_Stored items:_
--- START ---
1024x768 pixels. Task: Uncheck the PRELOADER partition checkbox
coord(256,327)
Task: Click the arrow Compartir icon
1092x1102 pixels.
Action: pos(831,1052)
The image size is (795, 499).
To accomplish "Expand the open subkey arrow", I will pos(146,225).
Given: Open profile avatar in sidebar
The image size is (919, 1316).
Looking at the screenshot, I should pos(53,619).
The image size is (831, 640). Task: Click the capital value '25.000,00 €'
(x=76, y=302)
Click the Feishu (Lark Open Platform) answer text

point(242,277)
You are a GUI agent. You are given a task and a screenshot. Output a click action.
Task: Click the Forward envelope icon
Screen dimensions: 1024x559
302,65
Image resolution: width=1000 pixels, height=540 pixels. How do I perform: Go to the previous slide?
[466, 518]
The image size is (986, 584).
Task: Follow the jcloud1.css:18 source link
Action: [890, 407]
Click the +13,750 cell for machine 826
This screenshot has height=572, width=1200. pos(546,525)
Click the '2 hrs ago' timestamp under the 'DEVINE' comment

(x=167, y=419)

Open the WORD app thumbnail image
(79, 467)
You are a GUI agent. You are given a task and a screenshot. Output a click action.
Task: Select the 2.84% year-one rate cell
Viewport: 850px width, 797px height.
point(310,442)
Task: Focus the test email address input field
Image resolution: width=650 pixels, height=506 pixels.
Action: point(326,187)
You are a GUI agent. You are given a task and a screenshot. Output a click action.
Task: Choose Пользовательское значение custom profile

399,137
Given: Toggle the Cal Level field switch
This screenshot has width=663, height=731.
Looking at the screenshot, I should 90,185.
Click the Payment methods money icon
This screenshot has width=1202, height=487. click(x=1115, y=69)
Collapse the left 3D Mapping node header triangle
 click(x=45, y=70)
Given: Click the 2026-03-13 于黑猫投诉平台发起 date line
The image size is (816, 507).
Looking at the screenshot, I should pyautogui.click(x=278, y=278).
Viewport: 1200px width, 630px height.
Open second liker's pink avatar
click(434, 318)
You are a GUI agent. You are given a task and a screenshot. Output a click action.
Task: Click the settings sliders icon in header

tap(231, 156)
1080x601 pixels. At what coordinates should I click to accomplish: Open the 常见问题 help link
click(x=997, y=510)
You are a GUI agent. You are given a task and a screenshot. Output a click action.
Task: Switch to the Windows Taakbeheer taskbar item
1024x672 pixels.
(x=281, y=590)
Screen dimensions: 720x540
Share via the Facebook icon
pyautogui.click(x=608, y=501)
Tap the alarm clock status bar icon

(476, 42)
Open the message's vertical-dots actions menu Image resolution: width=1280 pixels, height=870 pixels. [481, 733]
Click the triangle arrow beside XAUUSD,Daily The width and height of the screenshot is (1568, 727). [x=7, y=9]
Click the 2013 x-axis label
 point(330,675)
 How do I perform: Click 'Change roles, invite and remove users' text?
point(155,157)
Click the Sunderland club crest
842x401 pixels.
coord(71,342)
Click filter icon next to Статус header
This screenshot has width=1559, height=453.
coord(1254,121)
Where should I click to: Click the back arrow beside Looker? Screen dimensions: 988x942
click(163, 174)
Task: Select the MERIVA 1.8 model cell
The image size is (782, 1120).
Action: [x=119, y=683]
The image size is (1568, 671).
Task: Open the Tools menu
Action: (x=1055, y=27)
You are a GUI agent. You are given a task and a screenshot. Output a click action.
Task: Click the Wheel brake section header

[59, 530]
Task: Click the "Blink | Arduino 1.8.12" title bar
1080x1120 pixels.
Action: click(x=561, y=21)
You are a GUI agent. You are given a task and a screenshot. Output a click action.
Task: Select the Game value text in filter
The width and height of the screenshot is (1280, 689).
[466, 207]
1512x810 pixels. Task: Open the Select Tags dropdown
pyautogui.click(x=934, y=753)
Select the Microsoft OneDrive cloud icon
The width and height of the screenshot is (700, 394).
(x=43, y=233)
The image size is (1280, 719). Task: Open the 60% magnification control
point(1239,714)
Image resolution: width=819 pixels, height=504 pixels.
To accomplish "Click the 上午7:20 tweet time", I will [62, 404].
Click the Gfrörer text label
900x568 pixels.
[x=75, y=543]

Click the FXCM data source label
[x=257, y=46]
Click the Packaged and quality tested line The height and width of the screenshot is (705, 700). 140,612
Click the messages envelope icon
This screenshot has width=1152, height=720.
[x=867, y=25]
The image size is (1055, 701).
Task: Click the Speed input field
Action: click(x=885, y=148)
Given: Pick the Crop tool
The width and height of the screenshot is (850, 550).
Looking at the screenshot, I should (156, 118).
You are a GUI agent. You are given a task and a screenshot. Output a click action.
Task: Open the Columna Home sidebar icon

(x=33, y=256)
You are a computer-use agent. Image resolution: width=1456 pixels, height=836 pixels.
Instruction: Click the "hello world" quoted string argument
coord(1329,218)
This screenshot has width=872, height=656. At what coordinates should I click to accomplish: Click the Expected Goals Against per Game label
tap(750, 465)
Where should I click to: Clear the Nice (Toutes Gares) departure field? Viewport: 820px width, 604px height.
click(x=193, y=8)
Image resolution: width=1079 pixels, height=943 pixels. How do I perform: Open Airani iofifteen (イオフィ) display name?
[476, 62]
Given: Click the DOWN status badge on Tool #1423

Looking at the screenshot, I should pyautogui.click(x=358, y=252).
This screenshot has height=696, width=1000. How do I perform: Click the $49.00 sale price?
--- END ---
Whenever a line above has the word "will" in it, copy that line.

To accomplish "Expand the open subkey arrow", I will pos(146,225).
To accomplish "Click the 上午7:20 tweet time", I will [62, 404].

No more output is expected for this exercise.